Source document
Authors who don’t exist – Bigmouth Strikes Again: Carrie Marshall's blog

Meet Jason N. Martin N. Martin, the author of the exciting and dynamic Amazon bestseller “How to Talk to Anyone: Master Small Talks, Elevate Your Social Skills, Build Genuine Connections (Make Real Friends; Boost Confidence & Charisma)”

Except you can’t meet him, because he doesn’t exist. He’s an AI-generated character with an AI-generated face credited with writing an AI-generated ebook with an AI-generated cover. Both the cover and the content are likely based on content that’s been plagiarised: most of the large language and content models used for AI generation have been fed with real humans’ work in order for them to emulate it without credit or, of course, payment.

Once you’ve found Jason, Amazon will recommend another 11 just like him.

Between the synthetic faces, the use of repetitive and potentially AI-generated text, and art copied from other sources, the 57 books that these authors have published over the last two years may well contain almost no original human-generated content, and Amazon’s algorithms in their current state have the unfortunate effect of worsening the problem by recommending additional inauthentic books or authors once a customer stumbles upon one of them.

Amazon isn’t the only place this is happening, and books aren’t the only sector it’s happening in: there’s a flood of computer-generated content in everything from music to furniture listings. Just the other day Amazon’s listings were full of products called “I’m sorry but I cannot fulfill this request it goes against OpenAI use policy”. X/Twitter is already full of ChatGPT bots posting, and your search engine results are starting to fill up with AI-generated content too. I’ve been trying to research some products recently and it’s been like swimming through treacle: so much content returned by search engines is completely useless now.

What to do
Continue the blog post on AI-generated authors from its last sentence. The rows after this come from a separate source, not from the blog post on AI-generated authors.

Entries provided
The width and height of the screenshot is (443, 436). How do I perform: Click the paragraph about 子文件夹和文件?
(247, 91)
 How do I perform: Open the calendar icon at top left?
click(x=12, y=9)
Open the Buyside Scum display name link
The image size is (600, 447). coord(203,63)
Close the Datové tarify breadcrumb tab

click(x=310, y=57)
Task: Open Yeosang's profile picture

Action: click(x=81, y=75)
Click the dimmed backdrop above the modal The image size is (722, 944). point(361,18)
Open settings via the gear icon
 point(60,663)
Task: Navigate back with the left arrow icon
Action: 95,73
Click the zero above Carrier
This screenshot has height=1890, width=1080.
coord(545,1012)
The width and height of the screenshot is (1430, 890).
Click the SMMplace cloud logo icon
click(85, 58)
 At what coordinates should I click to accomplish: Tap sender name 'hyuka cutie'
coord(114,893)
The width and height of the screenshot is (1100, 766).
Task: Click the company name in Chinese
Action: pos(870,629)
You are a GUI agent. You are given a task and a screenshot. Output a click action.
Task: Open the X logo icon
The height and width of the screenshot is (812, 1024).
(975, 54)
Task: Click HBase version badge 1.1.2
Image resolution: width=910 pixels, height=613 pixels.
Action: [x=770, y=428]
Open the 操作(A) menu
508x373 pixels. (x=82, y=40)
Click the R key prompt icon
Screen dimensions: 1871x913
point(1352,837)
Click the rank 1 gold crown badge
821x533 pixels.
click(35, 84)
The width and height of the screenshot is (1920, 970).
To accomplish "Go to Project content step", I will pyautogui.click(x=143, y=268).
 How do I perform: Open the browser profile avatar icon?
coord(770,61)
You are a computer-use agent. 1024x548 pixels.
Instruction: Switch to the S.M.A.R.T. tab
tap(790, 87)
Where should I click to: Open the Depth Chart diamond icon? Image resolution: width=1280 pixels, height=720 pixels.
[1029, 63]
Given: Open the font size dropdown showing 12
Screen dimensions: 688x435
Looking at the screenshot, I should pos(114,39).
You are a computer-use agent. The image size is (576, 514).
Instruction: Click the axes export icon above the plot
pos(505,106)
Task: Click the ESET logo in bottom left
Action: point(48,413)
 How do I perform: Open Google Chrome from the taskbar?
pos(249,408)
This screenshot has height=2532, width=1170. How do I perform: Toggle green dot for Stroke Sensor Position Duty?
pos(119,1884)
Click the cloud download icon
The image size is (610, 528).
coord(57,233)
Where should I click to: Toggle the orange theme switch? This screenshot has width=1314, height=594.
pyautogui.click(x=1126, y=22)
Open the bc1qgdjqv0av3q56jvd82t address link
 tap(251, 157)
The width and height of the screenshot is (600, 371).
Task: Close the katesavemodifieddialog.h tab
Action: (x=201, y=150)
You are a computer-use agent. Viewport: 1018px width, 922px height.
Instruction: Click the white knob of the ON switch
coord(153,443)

Task result
The odd listings are most likely the result of dropship sellers using ChatGPT to write everything from product descriptions to product names in huge volumes, but they’re a good example of the pernicious creep of AI into almost everything online – partly due to tech platforms’ lack of interest in removing useless content. Sometimes it’s funny – ChatGPT confidently informed me that I died a few years ago – but it’s increasingly replacing actual information in your search results. And then that bad information becomes the source data for the next generation of AI articles.

That could mean AI is an ouroboros, a snake eating its own tail: the more AI-generated content there is, the more AI will use that content as its source – and that means the very many errors AI systems are currently making will cascade. AI researchers have a name for the potential outcome: model collapse. It means that the language models used by AI are so full of bad data that their results are useless at best and absolute gibberish at worst.

There’s a famous saying in tech: garbage in, garbage out. Thanks to AI, we’re currently seeing that happen on an epic scale.